John: Yeah, the world is flat. We could get into all kinds of stuff if we start talking about politics, you know, polarize the heck out of this thing. But like if you can polarize in some way, that will help.
So I just want to give an example because I don't want to just talk theory. Here's an example of something that we use as a hook that this is actually worked well. It's proven. The data tells us that it has worked well, and there's many different ways you can go but if we're doing an ad on getting clients, one of the ways we hook somebody is we'll say, “Hey, if you're struggling to get new clients, using our system is like giving someone in Hell a glass of ice water.”
Phil: It's like hitting someone in Hell glass of ice water. So let's just break that down for a second.
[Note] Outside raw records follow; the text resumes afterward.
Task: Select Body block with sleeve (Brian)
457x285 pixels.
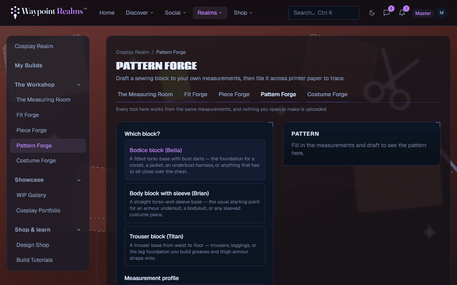Action: (x=195, y=203)
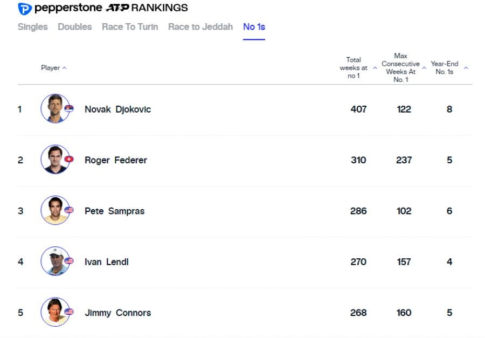Switch to the Doubles tab
485x338 pixels.
pyautogui.click(x=74, y=27)
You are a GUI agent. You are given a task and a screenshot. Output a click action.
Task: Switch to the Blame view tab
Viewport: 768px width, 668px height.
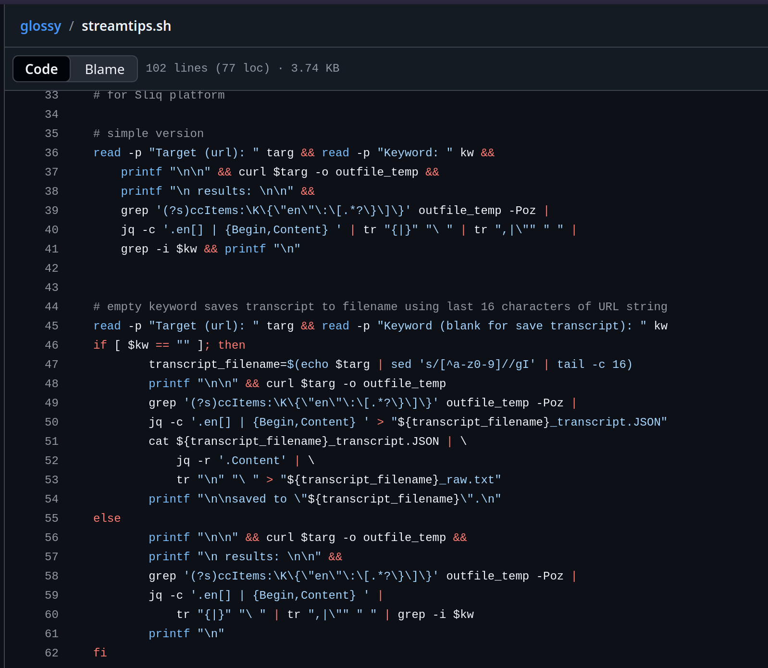coord(104,69)

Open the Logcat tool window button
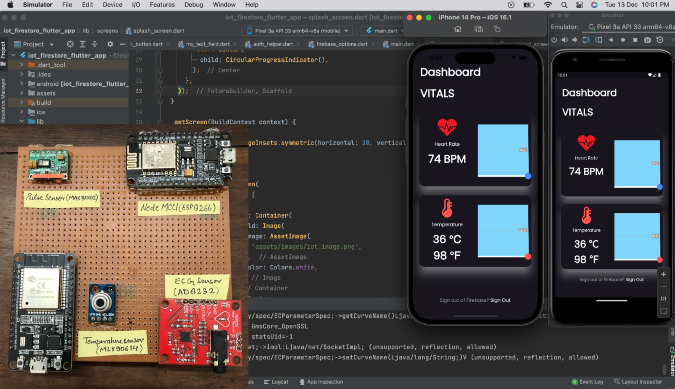pyautogui.click(x=276, y=382)
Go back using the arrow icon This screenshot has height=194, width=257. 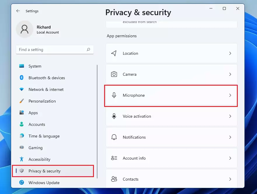pos(18,11)
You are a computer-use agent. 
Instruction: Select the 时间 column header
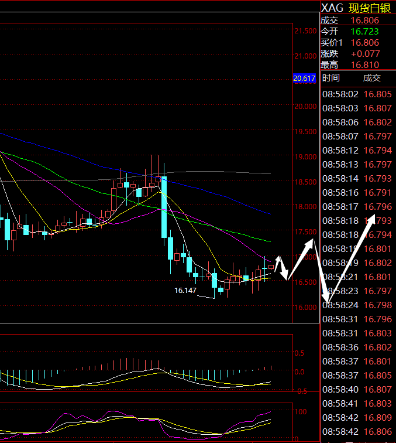(x=330, y=78)
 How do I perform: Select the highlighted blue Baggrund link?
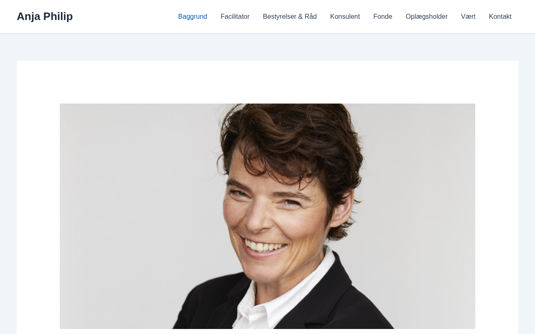click(193, 17)
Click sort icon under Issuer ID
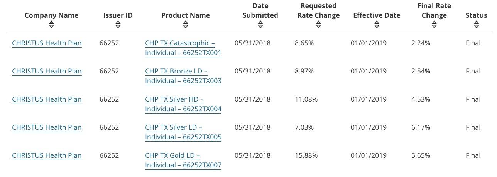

First of all, that's a bold statement. Second, it's curiosity. You're like, okay, there's this system and it's like the equivalent to giving somebody in Hell a glass of ice water like that would make me curious. And then No. 3, it does talk about a pain point, you know, if you're struggling to get clients.
By the way, I cannot take credit for that. The giving someone in Hell aggressive ice water is something Steve Jobs said many years ago when he was promoting one of the Apple products. I can't remember, you know what it was but it was so good I had to borrow it.
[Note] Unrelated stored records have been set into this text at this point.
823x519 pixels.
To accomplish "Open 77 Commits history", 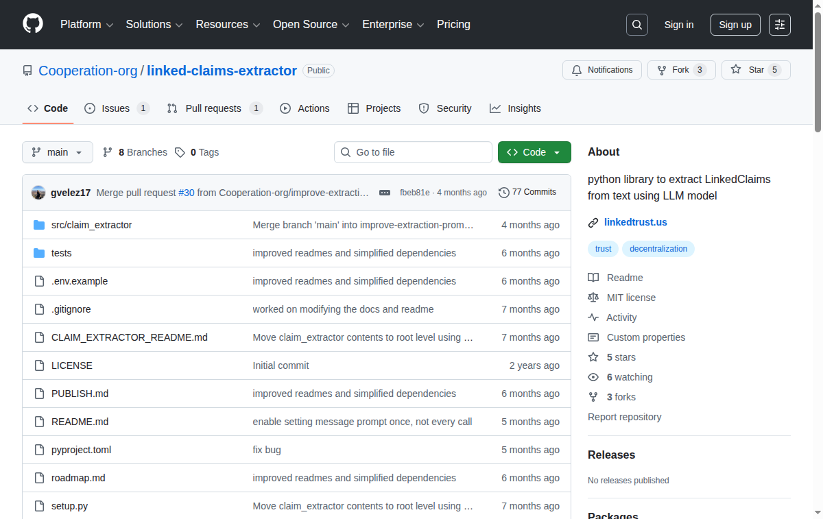I will (527, 192).
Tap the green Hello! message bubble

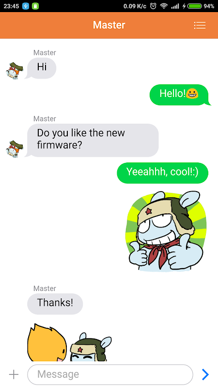pos(180,95)
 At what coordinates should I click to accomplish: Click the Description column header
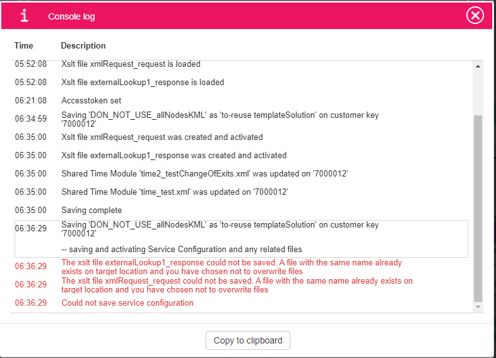coord(83,45)
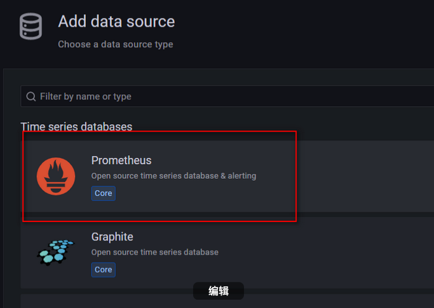This screenshot has width=434, height=308.
Task: Click the Core badge under Prometheus
Action: (x=103, y=193)
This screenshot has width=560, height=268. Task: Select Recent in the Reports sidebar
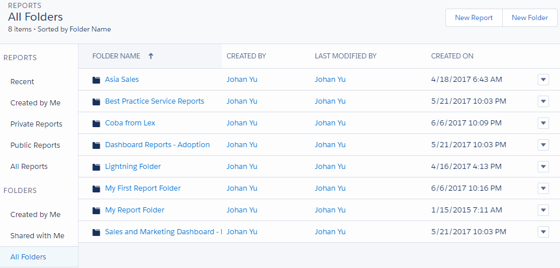(22, 82)
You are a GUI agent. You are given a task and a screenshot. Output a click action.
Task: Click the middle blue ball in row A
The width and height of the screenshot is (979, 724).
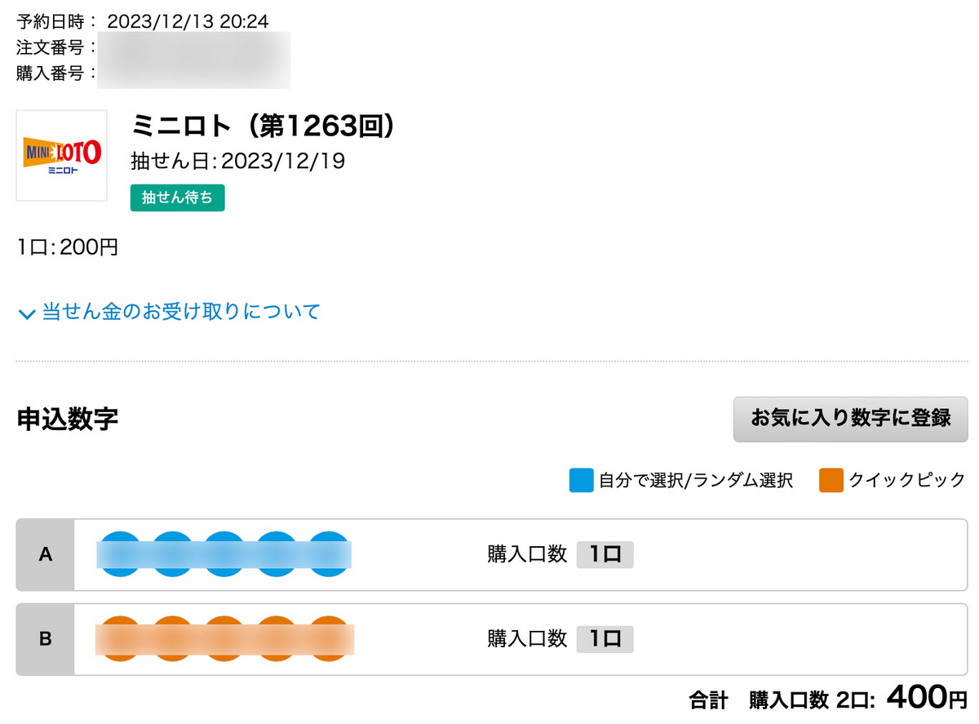pos(225,554)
So that's an example of a hook that we use at the very beginning of a video. There's a million different ways you can hook somebody. I just wanted to give a concrete example. So getting them hooked right away, and I mean the second your video starts, that's what you say. So you start with the hook.
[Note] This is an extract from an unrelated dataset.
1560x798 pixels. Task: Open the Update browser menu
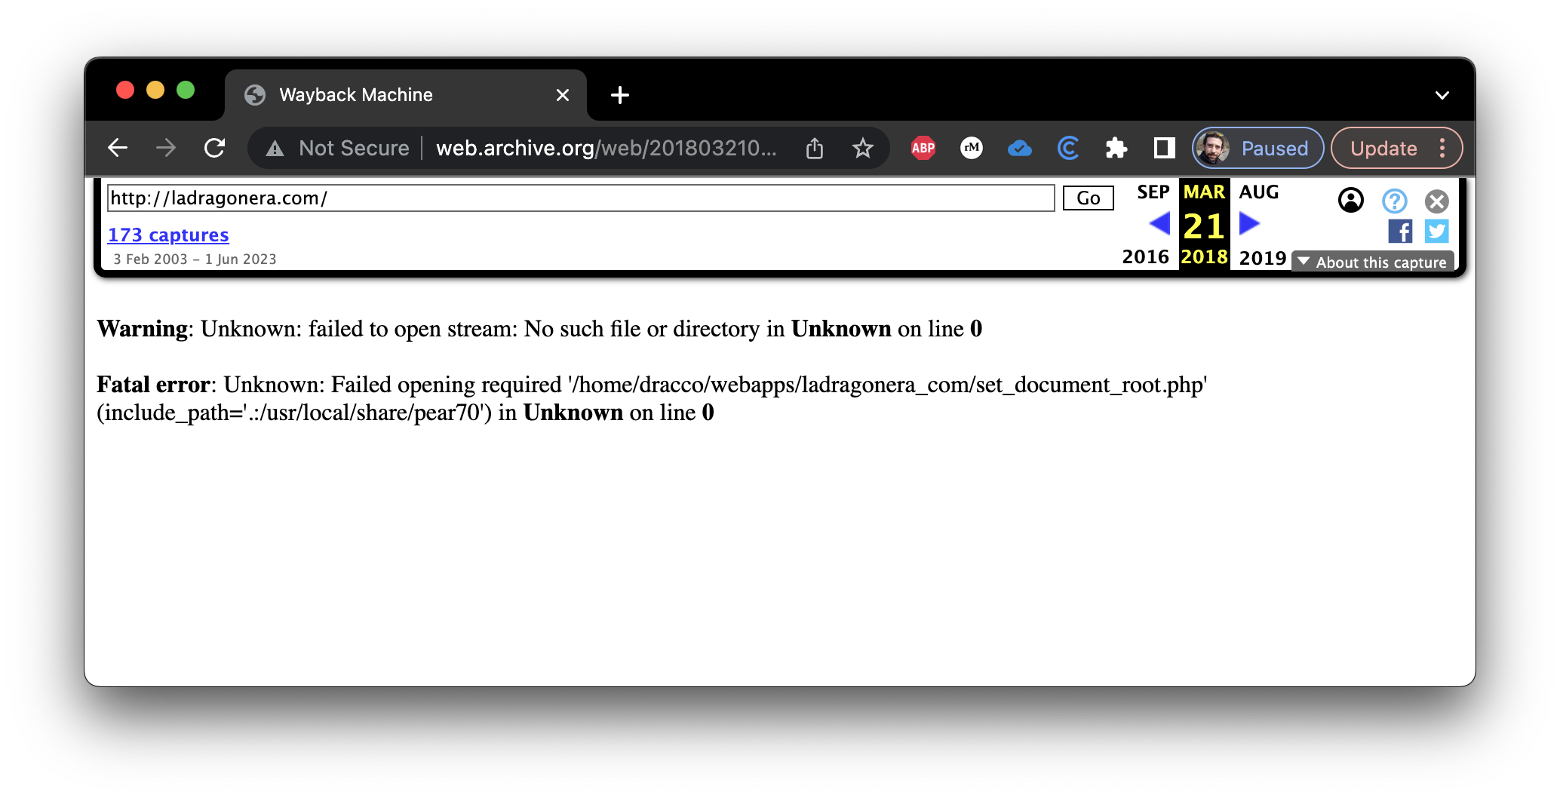[x=1396, y=148]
No. 2 is you have a short credibility introduction. So this is the big mistake people make, it's not just what you say, Fire Nation, it's who you are and who you are to say it. So for example, If I was to talk about how to be a great quarterback and let's say that Tom Brady was going to talk about how to be a great quarterback. Right?
And we said the exact same things. What if I said the exact same thing as he said, who do you think would get more attention on that? Well, obviously Tom Brady. It's not what he's saying. It's not just what he's saying. It's his credibility on what he's saying.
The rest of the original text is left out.